• TASK DIRECTIONS: Please set down, word for word, the part of the passage on the maintenance machine's sensors starting with "The proximity sensor" and going on through "the predetermined location.".
— START SOURCE PASSAGE —
In some alternative embodiments of the present invention, sensors
may include a proximity sensor 250 to detect the presence of nearby
stationary or moving objects in the environment surrounding the device 202.
The proximity sensor 250 may utilize capacitive or photoelectric sensors to
detect plastic objects, or inductive sensors to detect metallic objects. Sensors
250 may also include laser or infrared scanners to sweep the area in the path
of the manual surface maintenance machine 204 to detect potholes, steps or
other depressions in the path of the manual surface maintenance machine
204. Data from the sensor 250 may be transmitted to the processor 232 in
the device 202, and upon detection of objects or obstacles, the processor
232, together with the computer program code 236, may configure the
manual surface maintenance machine 204 to slow down, stop or circumvent
the obstacle by using an alternative route to the predetermined location.
In some alternative embodiments of the present invention, the
device 202 may comprise the processor 232, memory 234, and mechanical
control components 238 coupled to the user interface 248, sensors 250 and
network coupling device 246. The user interface 248, sensors 250 and
network coupling device 246 may be decoupled 252 from the device 202 if
required. For example, if the device 202 is to be used in a remote location out
of the range of the network, the network coupling device 248 may be
decoupled 252 from the device to conserve battery life of the device. An
operator may configure the device 202 to run a maintenance schedule
through the user interface 248. Further, the sensors 250 may be decoupled
252 from the device 202 or interchangeable depending on the conditions that
the manual surface maintenance machine 204 will be performing
maintenance on. For example, in harsh outdoor conditions where heat or
moisture is prevalent, delicate light detecting sensors utilizing expensive
photomultiplier tubes may be substituted for more durable light detecting
sensors utilizing photodiodes or phototransistors. In another example,
daytime light detecting sensors may be substituted with light detecting
sensors utilizing photomultiplier tubes configured for low light conditions. This
is advantageous as the device 202 and corresponding manual surface
maintenance machine 204 would be adaptable for operation in a wide variety
of conditions and lightings.
— END SOURCE PASSAGE —
— START GIVEN INFORMATION —
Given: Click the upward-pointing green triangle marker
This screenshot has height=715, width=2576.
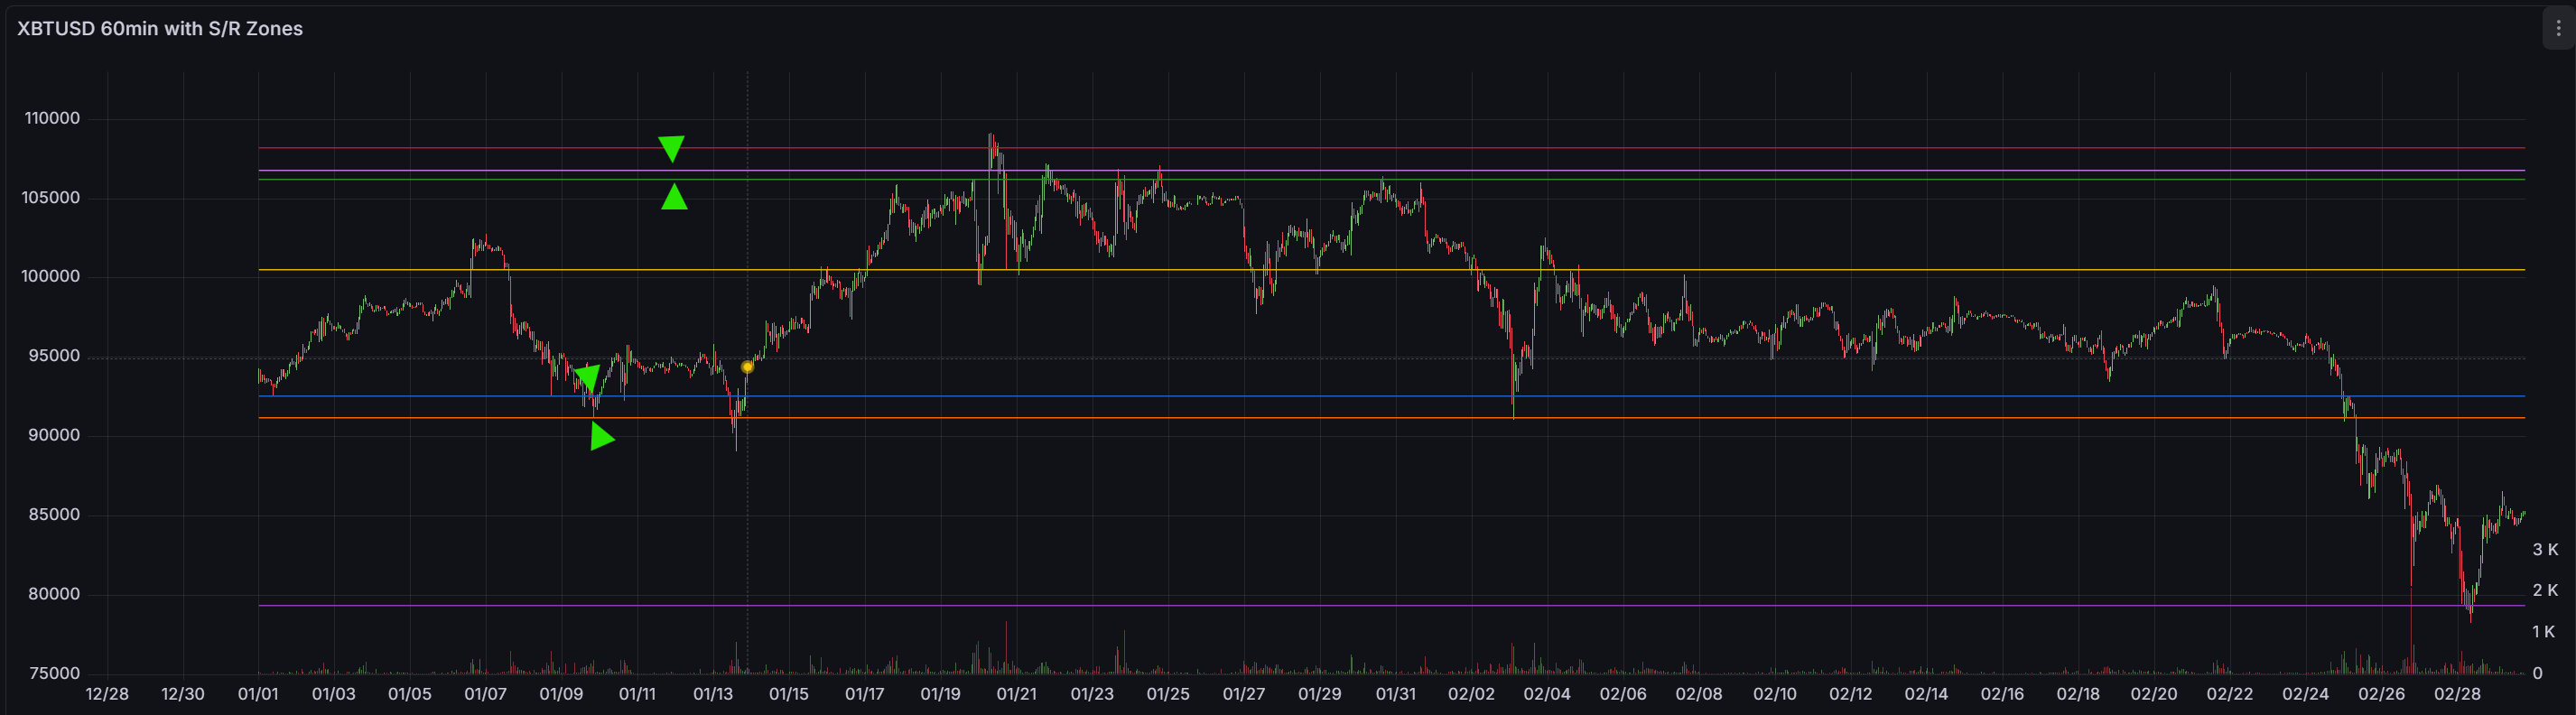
— END GIVEN INFORMATION —
• RESPONSE TO THIS EXERCISE:
The proximity sensor 250 may utilize capacitive or photoelectric sensors to
detect plastic objects, or inductive sensors to detect metallic objects. Sensors
250 may also include laser or infrared scanners to sweep the area in the path
of the manual surface maintenance machine 204 to detect potholes, steps or
other depressions in the path of the manual surface maintenance machine
204. Data from the sensor 250 may be transmitted to the processor 232 in
the device 202, and upon detection of objects or obstacles, the processor
232, together with the computer program code 236, may configure the
manual surface maintenance machine 204 to slow down, stop or circumvent
the obstacle by using an alternative route to the predetermined location.